You’re in a meeting, and it’s going well. You can tell because of the positive body language that your colleague has been showing you. And then, something happens—you’re not sure what—and everything changes.
In business communication, engagement and disengagement are the most important signals to monitor in another person’s body language. Engagement behaviors indicate interest, receptivity, or agreement, while disengagement behaviors signal that a person is bored, angry, or defensive. Here’s how disengagement looks from head to toe:
When someone is disengaged, the amount of eye contact decreases, as we tend to look away from things that distress us and people we don’t like. Similarly, a colleague who is bored or restless may avoid eye contact by gazing past you, defocusing, or glancing around the room. And, instead of opening wide, eyes that signal disengagement will narrow slightly. In fact, eye squints can be observed as people read contracts or proposals, and when they occur, it almost always is a sign of having seen something troubling or problematic.

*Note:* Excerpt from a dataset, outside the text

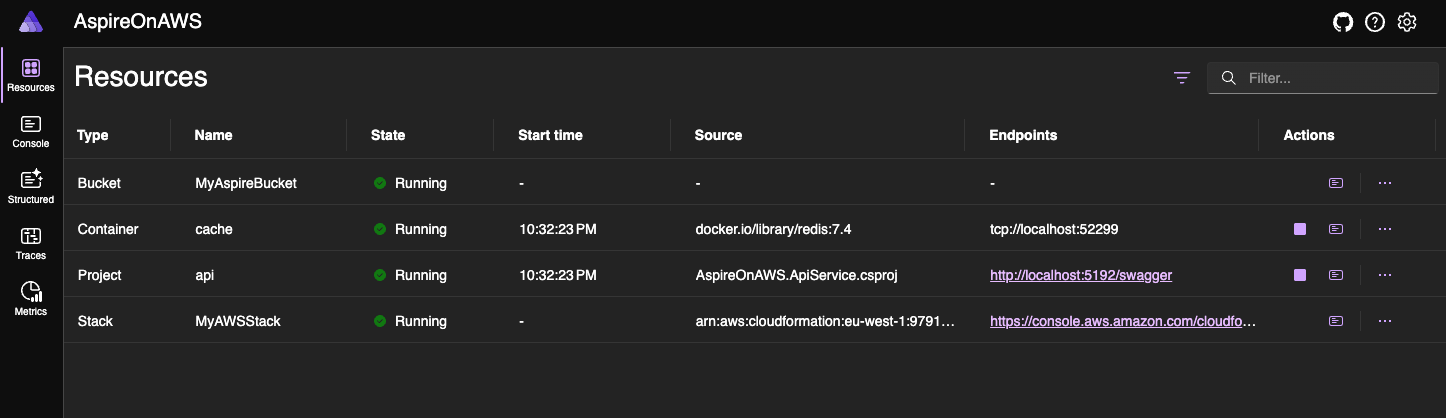Open more actions menu for cache row
This screenshot has width=1446, height=418.
[x=1385, y=229]
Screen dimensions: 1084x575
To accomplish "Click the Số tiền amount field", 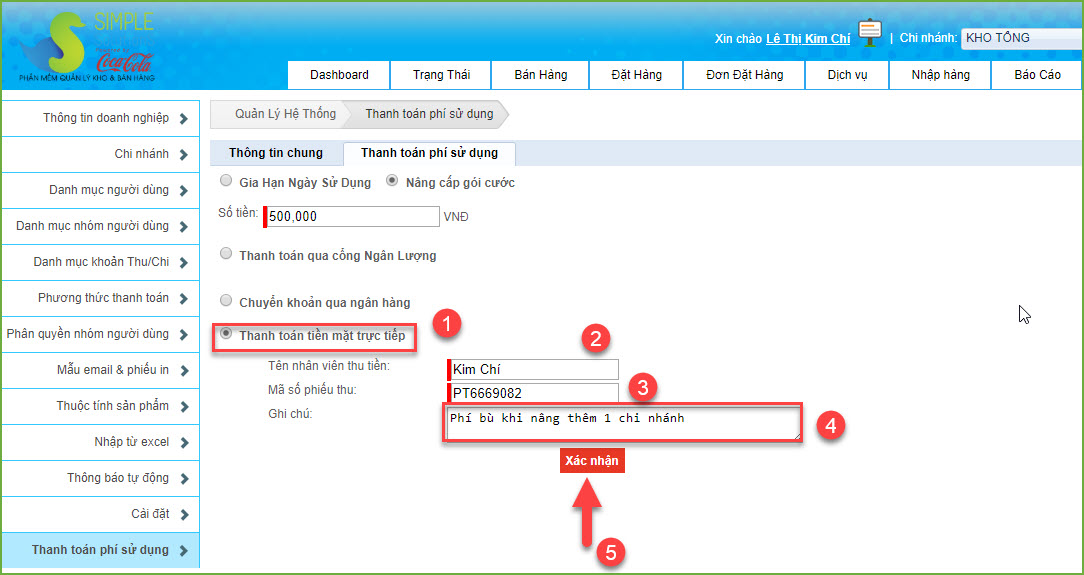I will point(352,216).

Disagreement also shows up in compressed or pursed lips, clenched jaw muscles, or a head turned slightly away, so eye contact becomes sidelong.
And when you see people turn their shoulders and torso away from you, you’ve probably lost their interest. In fact, orienting away from someone in this manner almost always conveys detachment or disengagement, regardless of the words spoken. When people are engaged, they will face you directly, “pointing” at you with their torso. However, the instant they feel uncomfortable, they will turn away—giving you “the cold shoulder.” And if someone is feeling defensive, you may see an attempt to shield the torso (with a purse, briefcase, or laptop, for example).
If someone is sitting with ankles crossed and legs stretched forward, he probably is feeling positively toward you. But when you see feet pulled away from you, wrapped in a tight ankle lock, pointed at the exit, or wrapped around the legs of a chair, you would be wise to suspect withdrawal and disengagement.
When you notice your co-worker exhibiting any of these disengagement signals, there are six things you can do in response:
- Think about the context in which the disengagement occurred: Did you alter your body language? Did you ask a question or touch on a particular issue—a “hot spot?” Did someone else enter the room or join the conversation?
- Check your body position. Are you exhibiting any closed or disengaged behaviors that your counterpart may be mimicking or reacting to?
- Change your body posture into one of increased engagement, and see if the other person will follow suit. Lean forward slightly, smile, and put your hands on the table—palms up.
- Make the other person move. For example, if the person’s arms and legs are tightly crossed (a combination that frequently signals disengagement), lean forward and hand her something—a brochure, a report, or a cup of coffee, for example.
- Change your “pitch.” Realize that what you are proposing isn’t being well received, and now may be the time for “Plan B.”
- Bring the disengagement behavior to the individual’s attention: For example, say: “It looks as if this may be a bad time for us to talk. Would you prefer to postpone this meeting until tomorrow?”